Dear Adoption, You Have Never Been Easy. You Never Will Be
I have known you almost my entire life. You are not my friend, nor my enemy. You are just you and we are in this together.
Our first encounter was back in August of 1976. Though I do not remember the beginning, you were cruel, swift, and unyielding. You were my first introduction to loss and grief at 18 months of age and you were ruthless. I lost a father (died), a mother, a brother, an unborn baby sister, a culture, and my identity.
You taught me that people closest to me will leave. Forever. When a loved one goes for a trip, a flight, a long drive, I feel the anxiety creep in. Will they come back? Will the plane crash? Will another car hit them? Will I be left alone … again?

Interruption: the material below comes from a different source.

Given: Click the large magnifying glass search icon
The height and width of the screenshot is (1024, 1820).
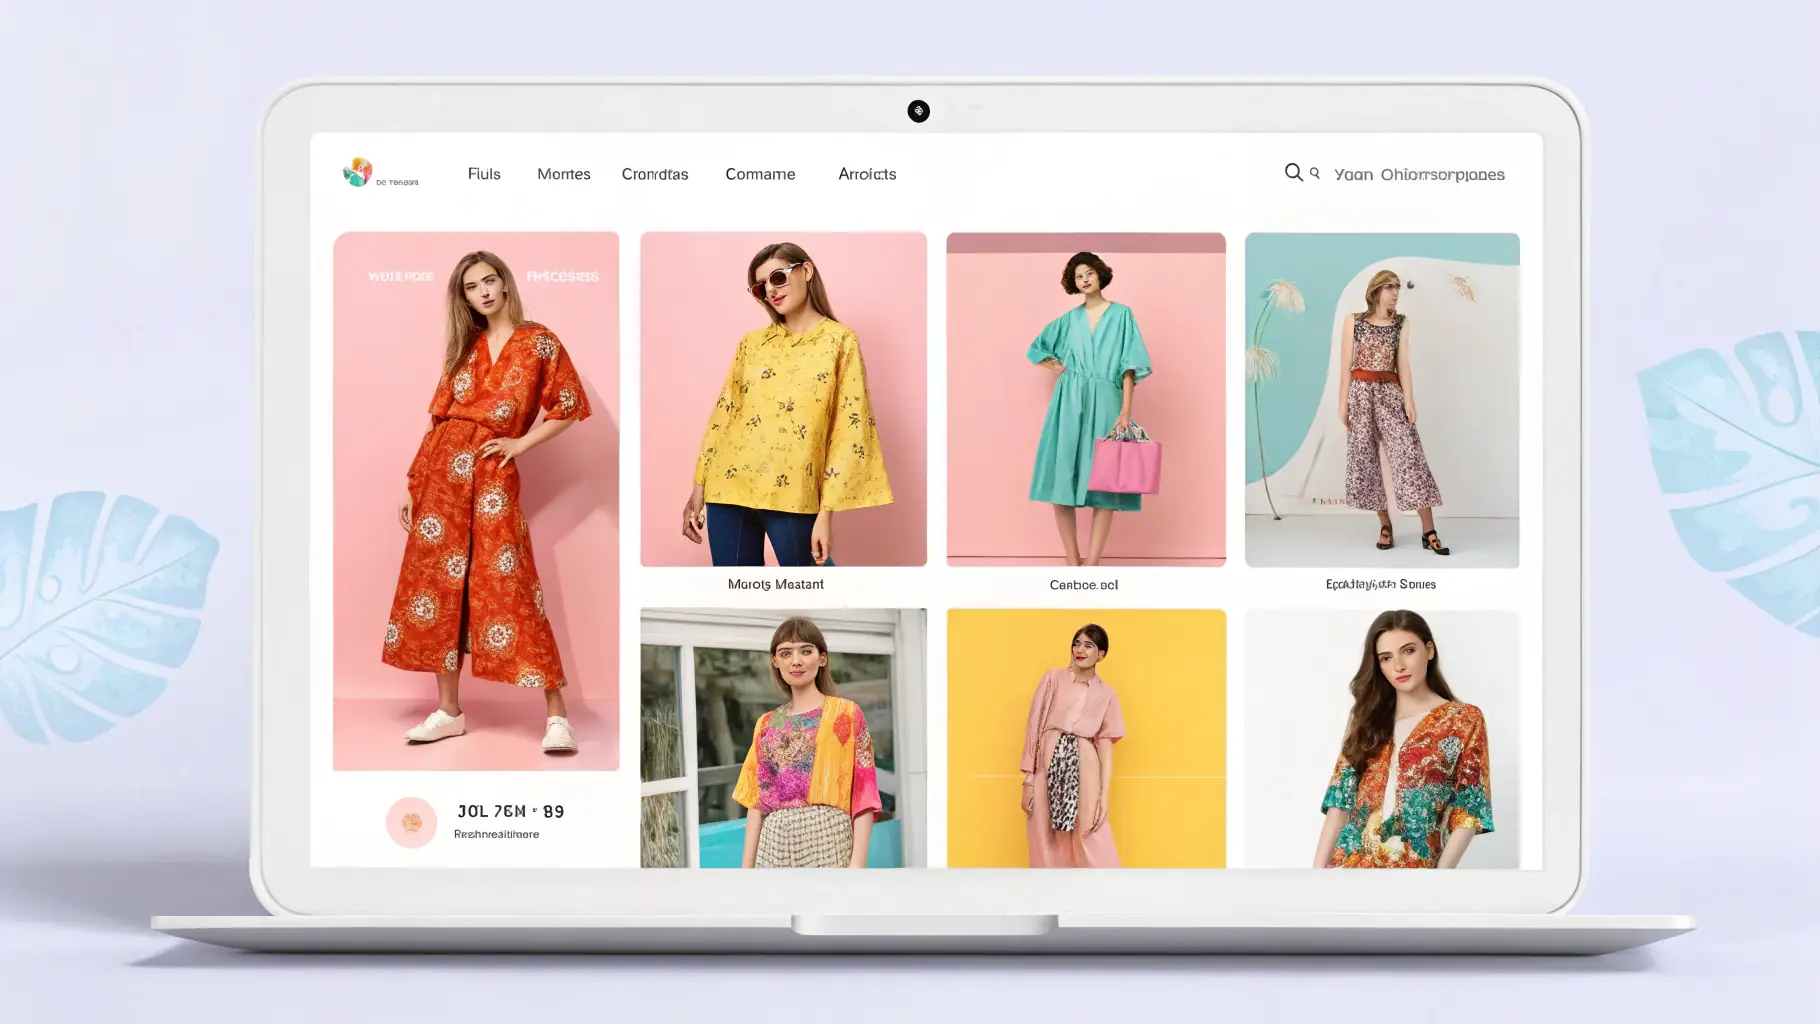Looking at the screenshot, I should (1293, 173).
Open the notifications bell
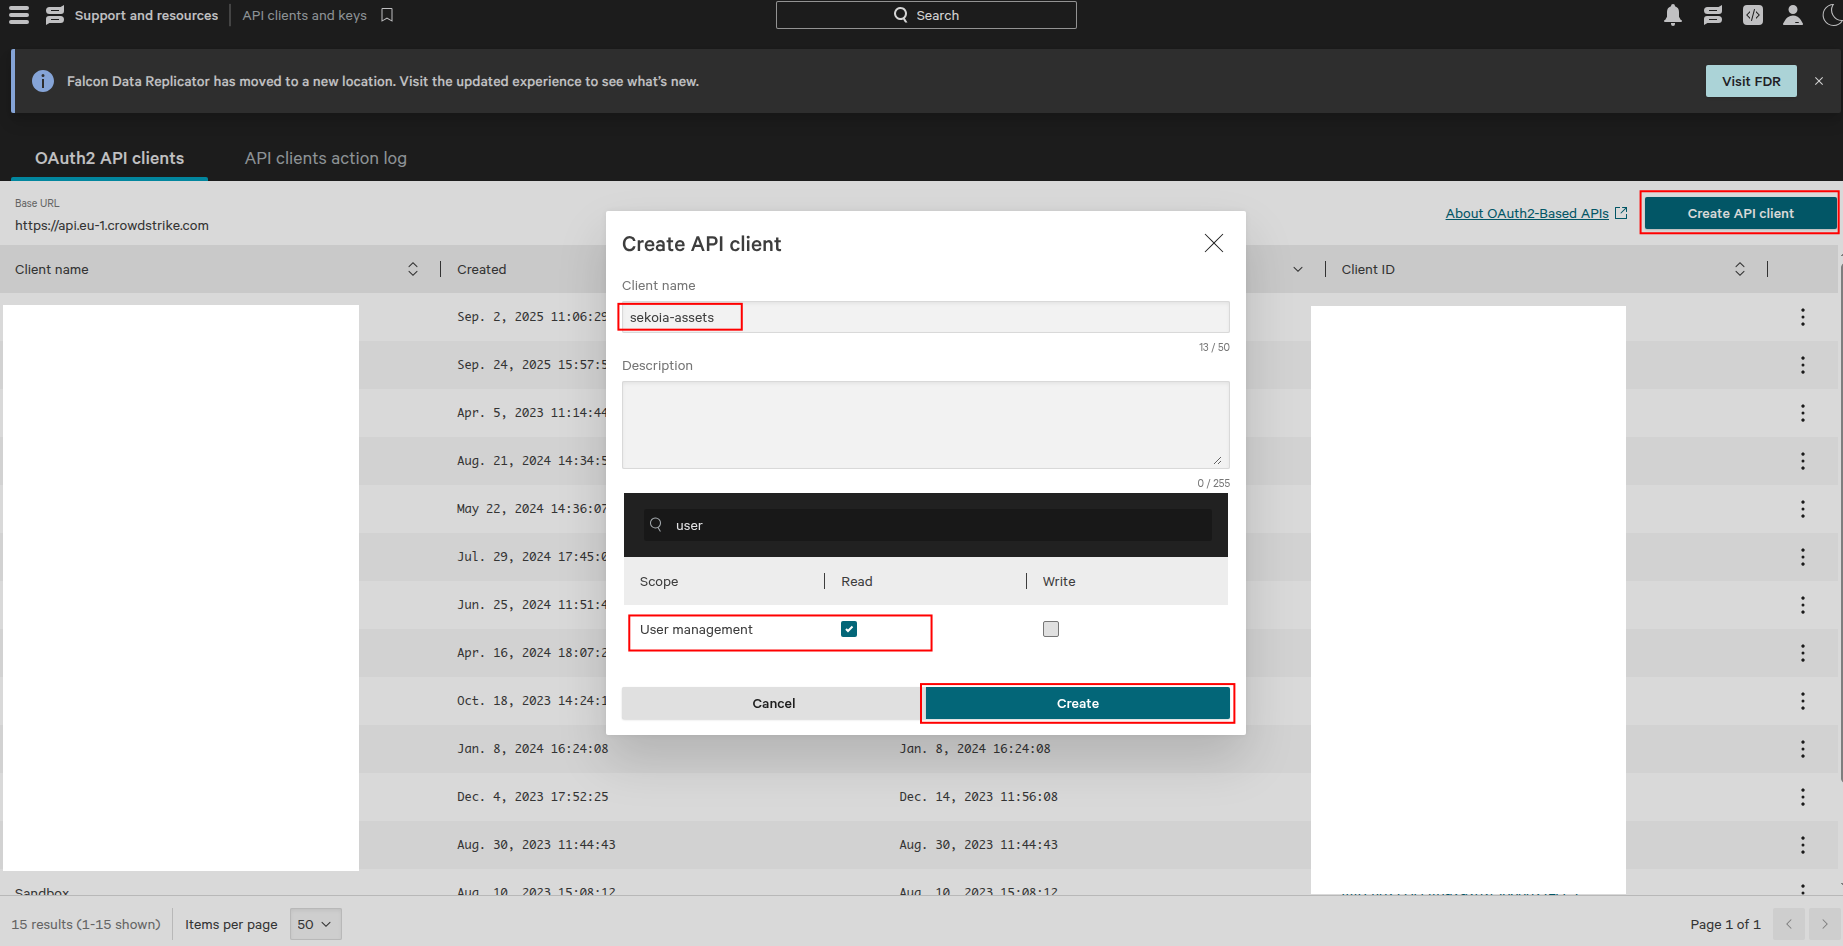Screen dimensions: 1843x946 (1672, 15)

You were the ominous dark shadow in the yellow fields coming to take me away. A terrifying nightmare that would repeat for years on end through adulthood.
You were not talked about much for the first 30 years. You told us to assimilate, to blend in, that I was no longer Korean nor Lee Eun Yung. I was/am American, with new parents, a new name, a new identity. I was to just “get over it”.

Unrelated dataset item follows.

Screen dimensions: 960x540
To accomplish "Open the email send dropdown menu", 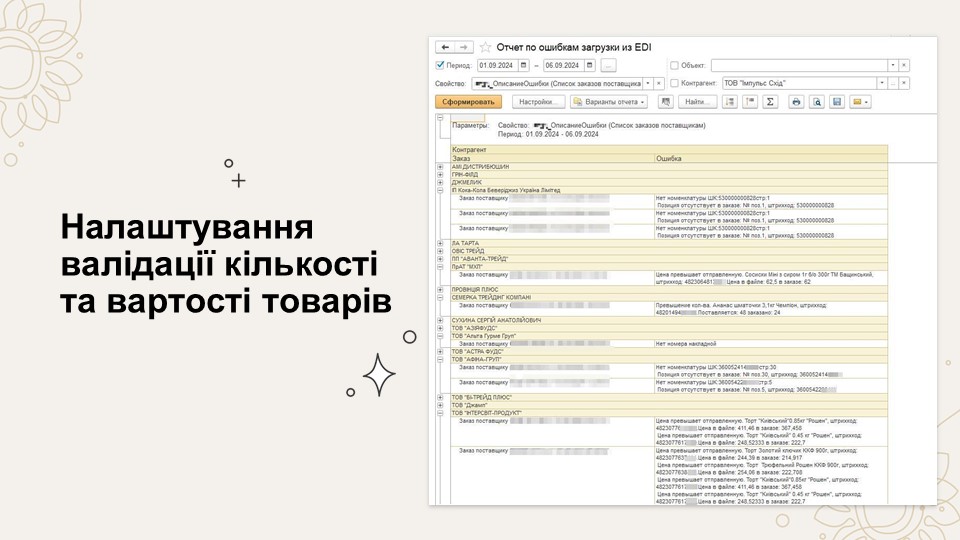I will (x=860, y=102).
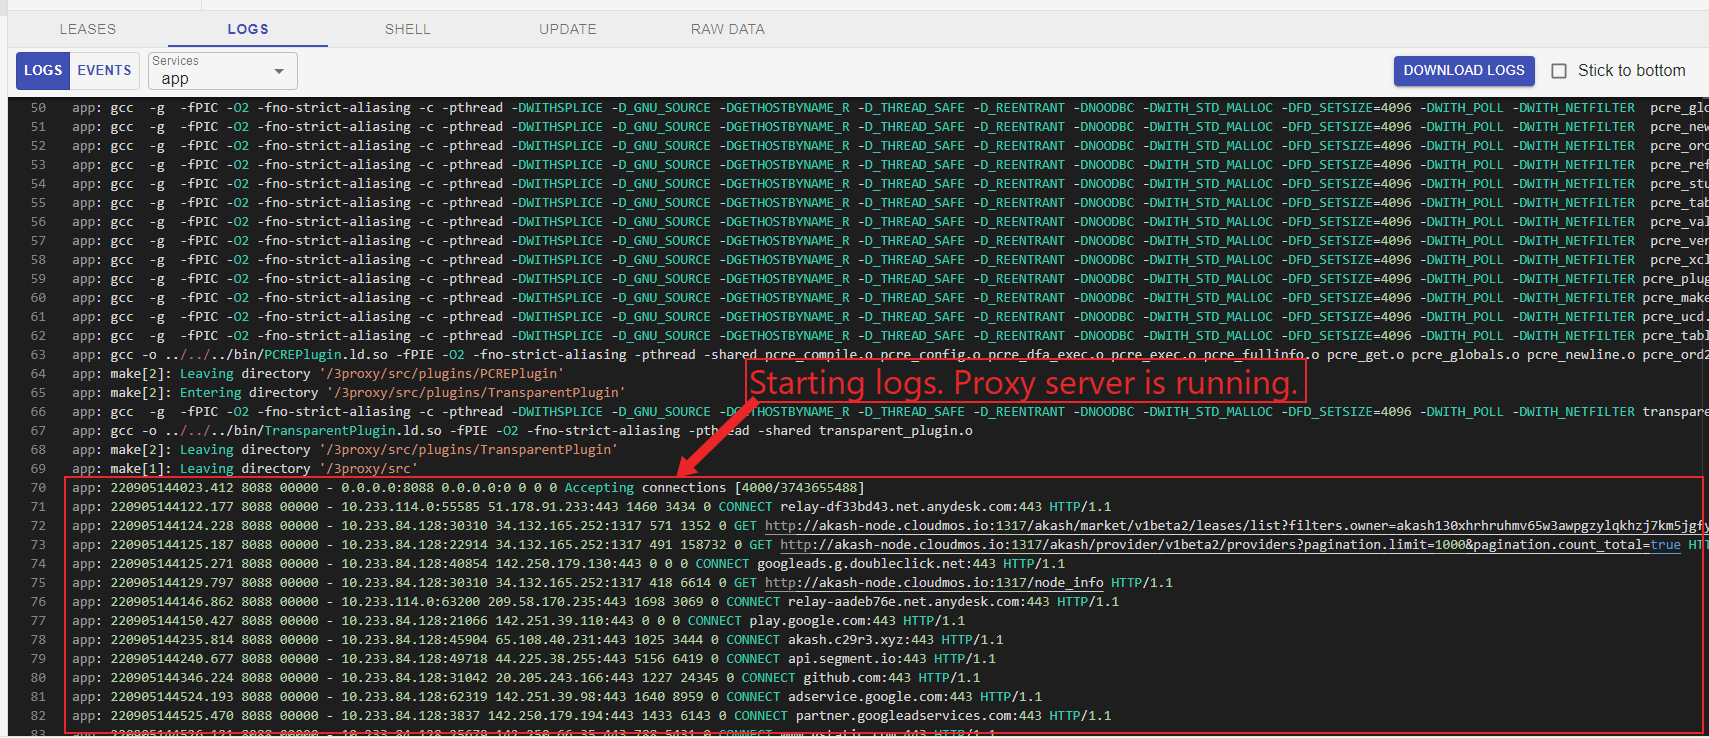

In 2012, you stormed demanding full attention. Tired of being kept quiet and left alone. I found you to be raw, callous, and heinous. You were a rollercoaster with no end. Like death, grief, self loathing; a pain like no other. No amount of pills would be enough and no one really understood. You introduced me to depression, anxiety, a myriad of medications, and finally, a suicide attempt. Fortunately, I failed. It took months and months to undo the damage. Some things will never be the same. If you or someone you know is struggling, reach out to them.
You were this “invention” much like modern medicine created to solve a problem and like them, the results bring hardships to many. The experts say you are the solution but downplay the side effects. Few want to hear what the adoptees experience yet they continue to “know what’s best”.
Adoption, you were despicable in the uncovering of hidden truths and secondary files surrounding my “abandonment” aka relinquishment. You knew my birth parents names and info for all those years yet you kept them concealed. We went on for 35+ years with being marked “orphan” and “abandoned”. You are so incredibly selfish.
You were kind, bringing me thousands upon thousands of other Korean Adoptees. You have been caring in giving me friends who have been an incredible support. I finally found out that what I felt wasn’t so obscure. You are still heartbreaking and sometimes it’s a struggle to have you around. You never leave. Ever.
Finally, you’ve taught me to compartmentalize. I can only stand bits of you at a time. It is easier this way, at least for now. You still come charging head on, out of the blue but I have learned to give you time, listen, and all the space you need because someone has to and that person has to be me.
Adoption, I do not love you, nor do I hate you. You are just you and we are in this together.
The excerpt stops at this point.